As The Sun points out “our (sic) troops have a paltry ratio of one chopper for every 700 soldiers, our US allies have 150 Chinooks and Blackhawks for their 29,000 troops — a ratio of one for every 200.”
That is pretty much the terrain of the debate now and it is shading over into demands from some anti-war activists to “support the troops” by “bringing them home”. The British squaddie is being transformed into an amalgam of the saintly martyred Jade Goody and an Oxfam outreach worker. This follows fifteen British fatalities in Helmand in under a fortnight and while that is more than an army wants to lose it is hardly the Dieppe Raid and brings the total up to 184 – barely a couple of decent sized Afghan wedding parties. The claimed justifications for this that British cities are made safer by killing Afghans and the British army is there to bring peace and progress to the natives are too ludicrous to ridicule.
Brown doesn’t seem to know which way to turn. He inherited Blair’s wars and there was an unspoken hope among some Labour supporters that he would look for a way out, though the evidence for this was hard to find.

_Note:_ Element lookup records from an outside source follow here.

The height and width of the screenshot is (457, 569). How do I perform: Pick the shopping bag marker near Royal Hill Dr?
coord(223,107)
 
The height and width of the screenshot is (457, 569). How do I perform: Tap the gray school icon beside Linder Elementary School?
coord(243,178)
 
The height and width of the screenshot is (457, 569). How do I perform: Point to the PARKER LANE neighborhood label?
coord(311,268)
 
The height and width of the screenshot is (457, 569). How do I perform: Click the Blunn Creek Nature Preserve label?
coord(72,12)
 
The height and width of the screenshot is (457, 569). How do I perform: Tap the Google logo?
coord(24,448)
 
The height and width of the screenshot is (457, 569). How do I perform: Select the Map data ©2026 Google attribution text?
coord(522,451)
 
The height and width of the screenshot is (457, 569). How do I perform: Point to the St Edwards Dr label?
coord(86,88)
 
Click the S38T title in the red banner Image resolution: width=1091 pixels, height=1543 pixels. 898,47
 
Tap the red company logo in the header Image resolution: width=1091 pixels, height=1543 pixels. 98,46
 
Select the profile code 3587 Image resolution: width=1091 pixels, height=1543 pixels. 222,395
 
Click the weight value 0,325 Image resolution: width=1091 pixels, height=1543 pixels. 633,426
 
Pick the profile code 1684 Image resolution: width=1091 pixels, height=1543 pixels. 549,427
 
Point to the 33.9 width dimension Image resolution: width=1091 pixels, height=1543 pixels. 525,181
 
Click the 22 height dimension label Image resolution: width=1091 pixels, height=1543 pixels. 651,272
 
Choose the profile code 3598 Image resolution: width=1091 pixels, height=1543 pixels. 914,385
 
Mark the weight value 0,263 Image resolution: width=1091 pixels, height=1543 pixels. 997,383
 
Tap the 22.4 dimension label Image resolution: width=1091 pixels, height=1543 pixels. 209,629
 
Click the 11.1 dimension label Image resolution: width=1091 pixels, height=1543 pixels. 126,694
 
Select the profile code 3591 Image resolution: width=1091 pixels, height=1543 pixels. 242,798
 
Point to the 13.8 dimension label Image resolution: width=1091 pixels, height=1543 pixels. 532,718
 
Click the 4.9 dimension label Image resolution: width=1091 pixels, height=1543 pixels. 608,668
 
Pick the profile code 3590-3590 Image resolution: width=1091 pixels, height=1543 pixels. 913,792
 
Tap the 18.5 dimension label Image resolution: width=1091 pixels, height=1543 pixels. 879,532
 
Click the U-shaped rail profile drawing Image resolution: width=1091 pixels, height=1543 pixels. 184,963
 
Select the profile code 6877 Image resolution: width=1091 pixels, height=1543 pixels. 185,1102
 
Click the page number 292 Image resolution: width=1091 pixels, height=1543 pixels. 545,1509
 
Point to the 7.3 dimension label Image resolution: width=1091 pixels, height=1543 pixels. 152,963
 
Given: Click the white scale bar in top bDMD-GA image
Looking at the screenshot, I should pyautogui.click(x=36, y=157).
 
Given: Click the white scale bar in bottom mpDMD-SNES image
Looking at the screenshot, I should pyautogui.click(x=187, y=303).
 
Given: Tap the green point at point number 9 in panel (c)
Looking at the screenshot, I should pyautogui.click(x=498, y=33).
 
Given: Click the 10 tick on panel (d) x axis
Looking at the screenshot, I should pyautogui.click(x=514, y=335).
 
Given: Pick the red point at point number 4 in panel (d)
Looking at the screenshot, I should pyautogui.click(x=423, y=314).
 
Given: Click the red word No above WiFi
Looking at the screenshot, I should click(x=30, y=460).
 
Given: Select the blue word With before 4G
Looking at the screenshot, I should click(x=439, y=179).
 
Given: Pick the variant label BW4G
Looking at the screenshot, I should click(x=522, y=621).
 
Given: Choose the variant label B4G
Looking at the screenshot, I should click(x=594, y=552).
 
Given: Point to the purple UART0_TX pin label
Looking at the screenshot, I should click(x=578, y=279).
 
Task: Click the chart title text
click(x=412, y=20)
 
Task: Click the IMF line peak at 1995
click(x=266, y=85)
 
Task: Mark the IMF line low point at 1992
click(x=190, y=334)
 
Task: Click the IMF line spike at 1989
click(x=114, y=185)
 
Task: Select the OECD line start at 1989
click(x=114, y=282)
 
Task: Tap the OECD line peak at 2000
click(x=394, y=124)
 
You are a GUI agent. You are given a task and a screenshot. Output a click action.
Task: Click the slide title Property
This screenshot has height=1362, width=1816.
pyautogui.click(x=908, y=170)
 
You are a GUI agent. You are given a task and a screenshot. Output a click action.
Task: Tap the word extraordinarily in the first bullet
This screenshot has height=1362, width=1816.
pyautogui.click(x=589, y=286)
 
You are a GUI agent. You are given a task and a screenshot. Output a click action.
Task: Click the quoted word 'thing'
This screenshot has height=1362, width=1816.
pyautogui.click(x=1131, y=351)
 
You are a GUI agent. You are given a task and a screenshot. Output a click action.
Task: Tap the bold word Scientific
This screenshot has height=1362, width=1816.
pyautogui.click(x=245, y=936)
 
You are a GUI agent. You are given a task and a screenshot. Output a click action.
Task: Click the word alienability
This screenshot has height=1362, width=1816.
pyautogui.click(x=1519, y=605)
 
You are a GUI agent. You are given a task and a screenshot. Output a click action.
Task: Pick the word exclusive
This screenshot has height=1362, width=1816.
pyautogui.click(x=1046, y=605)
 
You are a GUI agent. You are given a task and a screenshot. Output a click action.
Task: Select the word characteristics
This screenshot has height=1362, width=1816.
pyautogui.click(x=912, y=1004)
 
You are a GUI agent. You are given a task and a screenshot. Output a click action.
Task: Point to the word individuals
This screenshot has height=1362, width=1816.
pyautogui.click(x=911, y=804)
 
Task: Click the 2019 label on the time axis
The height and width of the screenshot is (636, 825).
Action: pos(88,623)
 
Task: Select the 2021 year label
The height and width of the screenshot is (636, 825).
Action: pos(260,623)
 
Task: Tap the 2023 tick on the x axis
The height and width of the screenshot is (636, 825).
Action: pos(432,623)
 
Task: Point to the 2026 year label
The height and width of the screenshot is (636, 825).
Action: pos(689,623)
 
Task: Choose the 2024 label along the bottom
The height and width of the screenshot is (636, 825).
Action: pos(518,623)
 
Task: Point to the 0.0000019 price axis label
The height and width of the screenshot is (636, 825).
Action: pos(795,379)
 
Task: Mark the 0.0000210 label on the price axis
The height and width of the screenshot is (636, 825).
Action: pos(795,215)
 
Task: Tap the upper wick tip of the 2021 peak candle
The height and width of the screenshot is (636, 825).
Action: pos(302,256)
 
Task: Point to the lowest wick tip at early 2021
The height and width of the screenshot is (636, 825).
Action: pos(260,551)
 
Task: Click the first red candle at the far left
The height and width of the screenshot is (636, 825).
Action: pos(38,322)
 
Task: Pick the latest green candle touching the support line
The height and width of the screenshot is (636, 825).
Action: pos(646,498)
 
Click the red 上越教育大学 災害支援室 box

Instead as the fighting gets a bit more arduous he’s taken to bragging, not altogether honestly about how much more money he is spending. The dreadful Bob Ainsworth is saying been an “84 per cent increase in helicopter flying hours” in Afghanistan , and promised that ministers will spend £6 billion on helicopters “over the coming years.” According to the Telegraph the budget for procuring helicopters in 2008/09 was £448 million. 2001/02, the MoD budget for “helicopter procurement” was £842 million. In 2001/02 it was £842 million. If there’s one thing worse than a Labour warmonger it’s a deceitful Labour warmonger.
Two things seem to underlie this “debate”. The first is an idea that British troops should be free to go anywhere they want to kill and torture but that they shouldn’t get killed. That’s the locals’ job. The second is that Brown is vulnerable to attack from the right and in the spending cuts that he is planning military spending is spared the type of cuts that we’ll see in socially useful spending. Labour’s long pro-imperial tradition makes it easier to subject it to this critique.
Afghanistan is not yet an unpopular war and you would need a very special microscope to detect any signs of mass reaction against it. The novel feature about it is the apotheosis of one of the groups of killers taking part in it for no discernible reason. The utter lack of sympathy for their victims is rather more predictable.